#### Work item
Every line in the data below from the one containing "The width and height of the screenshot is (750, 393)." down to the one containing "You are a GUI", both included, must be retyped exactly; no other line is to appear.

#### Data under study
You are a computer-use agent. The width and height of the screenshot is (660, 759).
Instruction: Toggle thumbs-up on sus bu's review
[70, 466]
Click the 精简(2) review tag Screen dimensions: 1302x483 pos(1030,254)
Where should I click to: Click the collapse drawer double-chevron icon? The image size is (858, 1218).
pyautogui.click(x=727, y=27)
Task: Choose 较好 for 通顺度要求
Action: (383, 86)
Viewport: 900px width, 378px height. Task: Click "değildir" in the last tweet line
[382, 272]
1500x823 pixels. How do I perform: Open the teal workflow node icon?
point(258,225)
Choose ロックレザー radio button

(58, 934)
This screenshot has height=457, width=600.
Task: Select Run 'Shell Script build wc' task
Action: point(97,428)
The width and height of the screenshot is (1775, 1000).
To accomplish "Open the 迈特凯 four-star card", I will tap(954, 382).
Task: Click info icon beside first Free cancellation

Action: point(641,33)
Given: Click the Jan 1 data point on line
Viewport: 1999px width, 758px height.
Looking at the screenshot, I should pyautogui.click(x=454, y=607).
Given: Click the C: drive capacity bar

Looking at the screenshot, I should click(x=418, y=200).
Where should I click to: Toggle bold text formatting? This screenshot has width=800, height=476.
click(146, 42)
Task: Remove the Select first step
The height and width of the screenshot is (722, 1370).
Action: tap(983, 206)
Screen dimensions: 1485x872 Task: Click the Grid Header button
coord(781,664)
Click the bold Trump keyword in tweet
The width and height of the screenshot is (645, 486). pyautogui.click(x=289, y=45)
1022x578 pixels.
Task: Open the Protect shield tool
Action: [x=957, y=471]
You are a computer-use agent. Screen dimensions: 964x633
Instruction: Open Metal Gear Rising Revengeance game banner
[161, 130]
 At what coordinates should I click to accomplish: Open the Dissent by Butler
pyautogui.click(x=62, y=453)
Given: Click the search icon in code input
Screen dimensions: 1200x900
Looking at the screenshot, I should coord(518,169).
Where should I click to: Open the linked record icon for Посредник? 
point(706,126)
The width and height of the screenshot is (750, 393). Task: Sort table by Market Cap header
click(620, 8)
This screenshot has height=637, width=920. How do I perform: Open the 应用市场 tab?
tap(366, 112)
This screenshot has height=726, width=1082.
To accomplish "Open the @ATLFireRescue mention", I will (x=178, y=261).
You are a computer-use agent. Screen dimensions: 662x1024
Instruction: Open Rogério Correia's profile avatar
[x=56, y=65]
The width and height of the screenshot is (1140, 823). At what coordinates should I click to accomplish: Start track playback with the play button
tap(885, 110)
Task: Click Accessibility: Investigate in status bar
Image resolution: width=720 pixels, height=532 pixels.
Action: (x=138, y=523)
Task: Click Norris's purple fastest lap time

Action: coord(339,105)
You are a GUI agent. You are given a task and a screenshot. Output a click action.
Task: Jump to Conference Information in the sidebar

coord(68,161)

#### Answer section
The width and height of the screenshot is (750, 393). Task: Sort table by Market Cap header
click(620, 8)
This screenshot has height=637, width=920. How do I perform: Open the 应用市场 tab?
tap(366, 112)
This screenshot has height=726, width=1082.
To accomplish "Open the @ATLFireRescue mention", I will (x=178, y=261).
You are a computer-use agent. Screen dimensions: 662x1024
Instruction: Open Rogério Correia's profile avatar
[x=56, y=65]
The width and height of the screenshot is (1140, 823). At what coordinates should I click to accomplish: Start track playback with the play button
tap(885, 110)
Task: Click Accessibility: Investigate in status bar
Image resolution: width=720 pixels, height=532 pixels.
Action: (x=138, y=523)
Task: Click Norris's purple fastest lap time

Action: coord(339,105)
You are a GUI agent. You are given a task and a screenshot. Output a click action.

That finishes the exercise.